## PASSAGE SHOWN
BEGIN

A couple years back Martin Amis described re-reading Joseph Heller’s Catch-22, a book he’d admired as a younger man:

I looked at Catch-22 not long ago and I was greatly embarrassed – I thought it was very labored. I asked Heller when I interviewed him if he had used a thesaurus. He said, “Oh yes, I used a thesaurus a very great deal.” And I use a thesaurus a lot too, but not looking for a fancy word for “big.” I use it so I can vary the rhythm of what I’m writing – I want a synonym that’s three syllables, or one syllable. It’s a terrific aid to euphony, and everybody has their own idea of euphony. But the idea of plucking an obscure word out of a thesaurus is frivolous, I think. [1]

Nicholson Baker is even more fastidious. In U and I he objects to the “deracinated adjacency of the thesaurus” and says he refuses to touch one; but he concedes that this prejudice is snooty and absurd, and admires John Updike and Donald Barthelme for forthrightly admitting that, yeah, sometimes they dig impressive-sounding words out of the thesaurus. [2]

nicholson baker u and i

Me, I consult my thesaurus not to find new and astonishing ways to say “big” but to recover unflashy middle-school vocabulary words that, when I summon them for occasional use, get bogged down on the journey between memory and forebrain. It happens to everyone. Here’s Charlie Citrine, narrator of Saul Bellow’s Humboldt’s Gift, suffering what we would today call a brain fart (though brain constipation would be a better image):

My brain was disintegrating. The day before, in the bathroom, I hadn’t been able to find the word for the isolation of the contagious, and I was in agony. I thought, whom should I telephone about this? My mind is going! And then I stood and clutched the sink until the word “quarantine” mercifully came back to me. Yes, quarantine, but I was losing my grip.

END

## DATA BELOW
BEGIN

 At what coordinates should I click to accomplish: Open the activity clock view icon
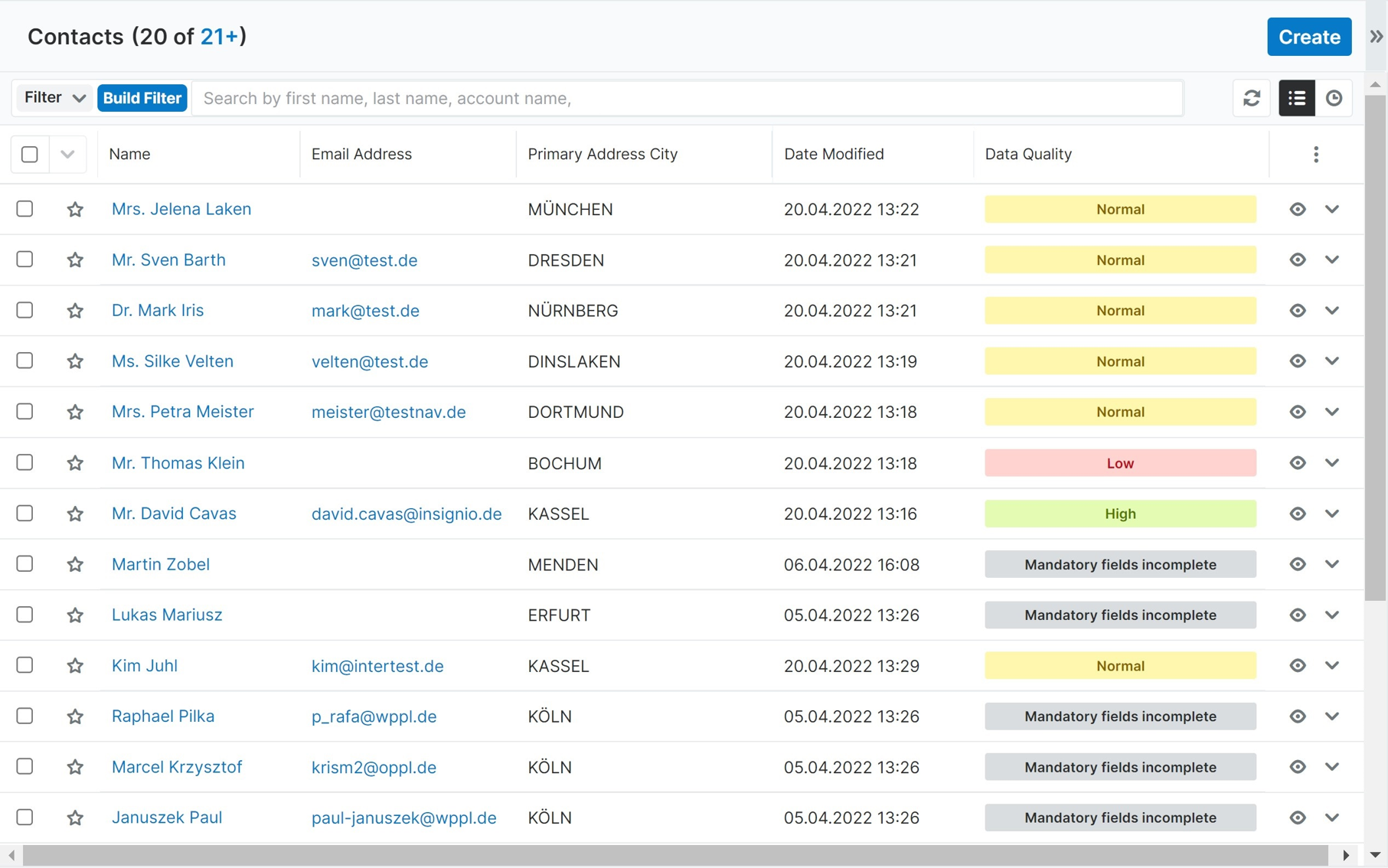(x=1334, y=98)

END

## PROBLEM SET
[A] According to the passage on thesaurus use, which word was Charlie Citrine unable to recall in the bathroom?
[B] Return the stretch of the passage on thesaurus use from "My brain was" through "losing my grip.", copied exactly.

## OUTPUTS IN ORDER
[A] Quarantine.

[B]
My brain was disintegrating. The day before, in the bathroom, I hadn’t been able to find the word for the isolation of the contagious, and I was in agony. I thought, whom should I telephone about this? My mind is going! And then I stood and clutched the sink until the word “quarantine” mercifully came back to me. Yes, quarantine, but I was losing my grip.